**Source material**
━━━━━━━━
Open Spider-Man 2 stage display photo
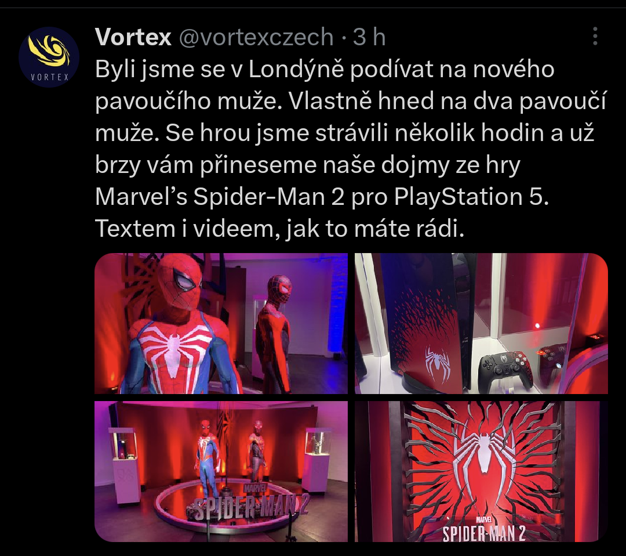626x556 pixels. point(221,472)
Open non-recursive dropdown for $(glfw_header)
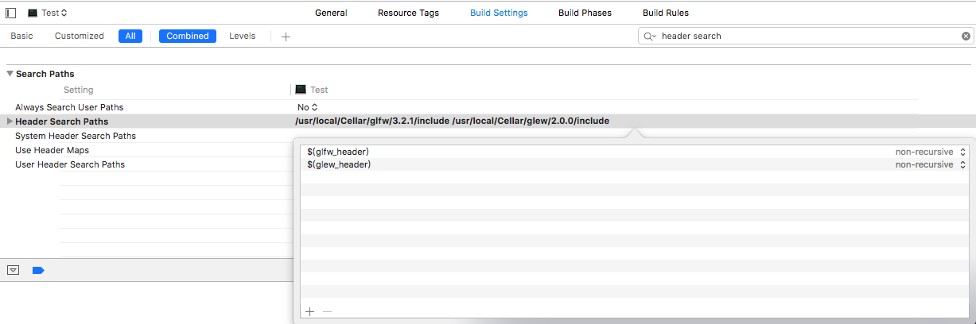Screen dimensions: 976x324 930,152
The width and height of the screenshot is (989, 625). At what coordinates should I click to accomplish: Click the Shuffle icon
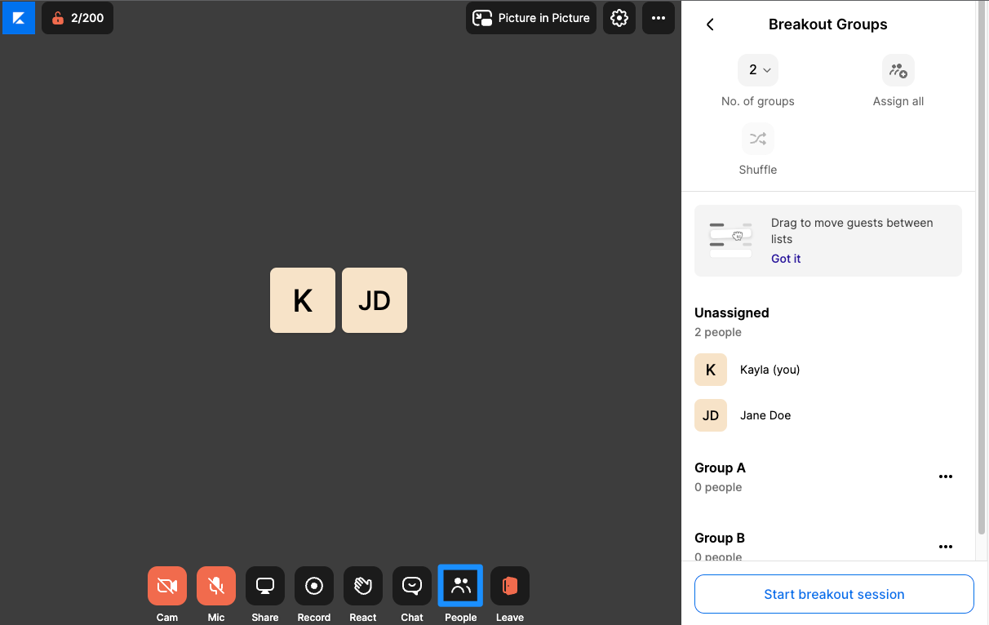pos(758,139)
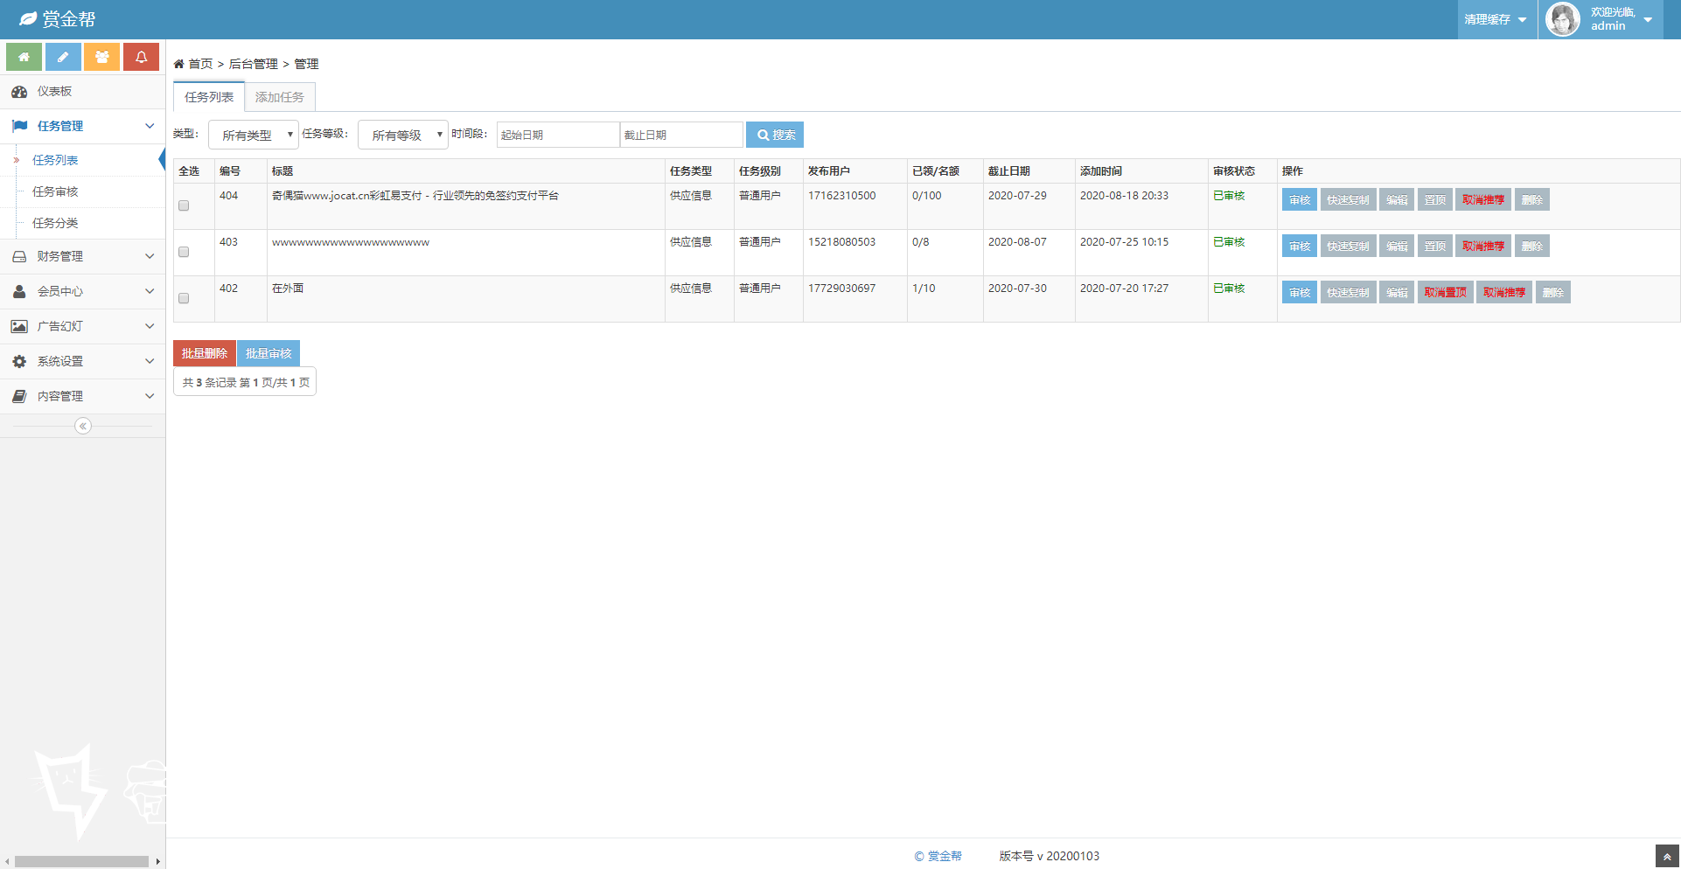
━━━━━━━━
**Work instruction**
Output the line containing "Open non-recursive dropdown" and each line after it, through the end of the material, exactly as given. No pictures belong in the output.

**Solved exercise**
Open non-recursive dropdown for $(glfw_header)
Screen dimensions: 976x324 930,152
The width and height of the screenshot is (989, 625). At what coordinates should I click to accomplish: Click the Shuffle icon
pos(758,139)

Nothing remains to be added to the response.